Bruce e Bob levaram a sério o cartaz de
Quincy e deixaram seus egos lá fora. Admitiram suas inseguranças, seus receios,
seus momentos. E com isso ganharam mais respeito de quem já os admirava. Não
eram superstars intocáveis e mimados:
eram seres humanos, sujeitos a altos e baixos.
Gênios isolados?
Desde a ideia de Harry Belafonte até a música ser concluída para tocar em todas do rádio do planeta, muitas pessoas estiveram envolvidas no projeto. A figura do “gênio solitário” é literalmente um ideal romântico que ganhou força entre o fim do século XVIII e início do século XIX, onde alguns artistas acreditavam que o isolamento poderia inspirar a criação de grandes obras de arte. Artistas considerados reclusos como Beethoven, Goethe, Emily Dickinson e Van Gogh são alguns exemplos mais notáveis.
Ao longo de suas trajetórias, porém, absorveram influências de outros
artistas, estudaram, conversaram aqui e ali... Van Gogh, por exemplo, morou em
Paris e fez amizade com grandes artistas do seu tempo, como Gauguin e Cézanne;
Goethe era um notório viajante por vários países da Europa. A criação pode surgir em momentos individuais que requerem distanciamento de distrações e introspecção, mas para que ela aconteça é preciso ser estimulada.
Ao refletir sobre estes nomes e assistir
o envolvimento de todos aqueles músicos e pessoal de apoio no estúdio de We Are The World, lembrei do professor e
escritor Stephen Nachmanovitch afirmando que “a livre colaboração entre músicos
é apenas uma das muitas possibilidades de intercâmbio estético. (...) Culturas
inteiras se expressam juntas, uma colaborando com a outra, uma fertilizando a
outra”. Isso foi facilmente identificado no filme, pois tínhamos artistas do pop, do rock, do soul, folk e country contribuindo neste intercâmbio
e cada um, ao seu estilo, colaborando com o outro.
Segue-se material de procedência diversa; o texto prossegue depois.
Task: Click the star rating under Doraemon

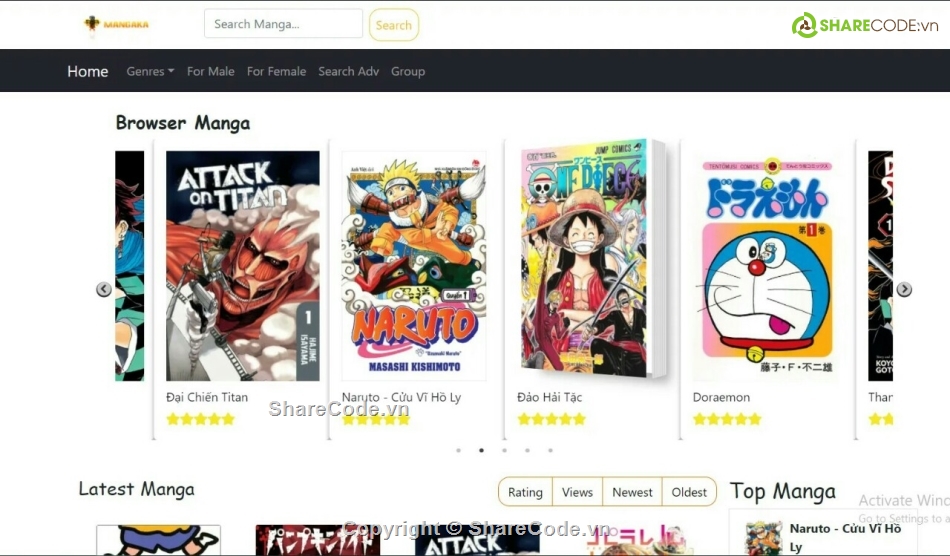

A diversidade, ao contrário
do que imaginam algumas mentes mofadas, enriquece a arte.
O sucesso de canções como We Are The World e mega eventos
solidários como o Live AID de 1985
inauguraram uma série de shows beneficentes pelo mundo. Há críticas à natureza destes shows e de como o dinheiro foi distribuído (ou não) para os necessitados
e vítimas da fome. São pertinentes, embora o documentário não as tenha
explorado. Entretanto, isso não diminuiu a magia de um dream team musical que deixou legado
antológico.
Diana Ross, no fim da gravação, chora e afirma não querer que aquela noite terminasse. Este é o sentimento que também temos ao fim do documentário, que desperta a gostosa nostalgia em uma geração e apresenta às novas e vindouras gerações como o trabalho colaborativo destes gênios produziu uma obra memorável.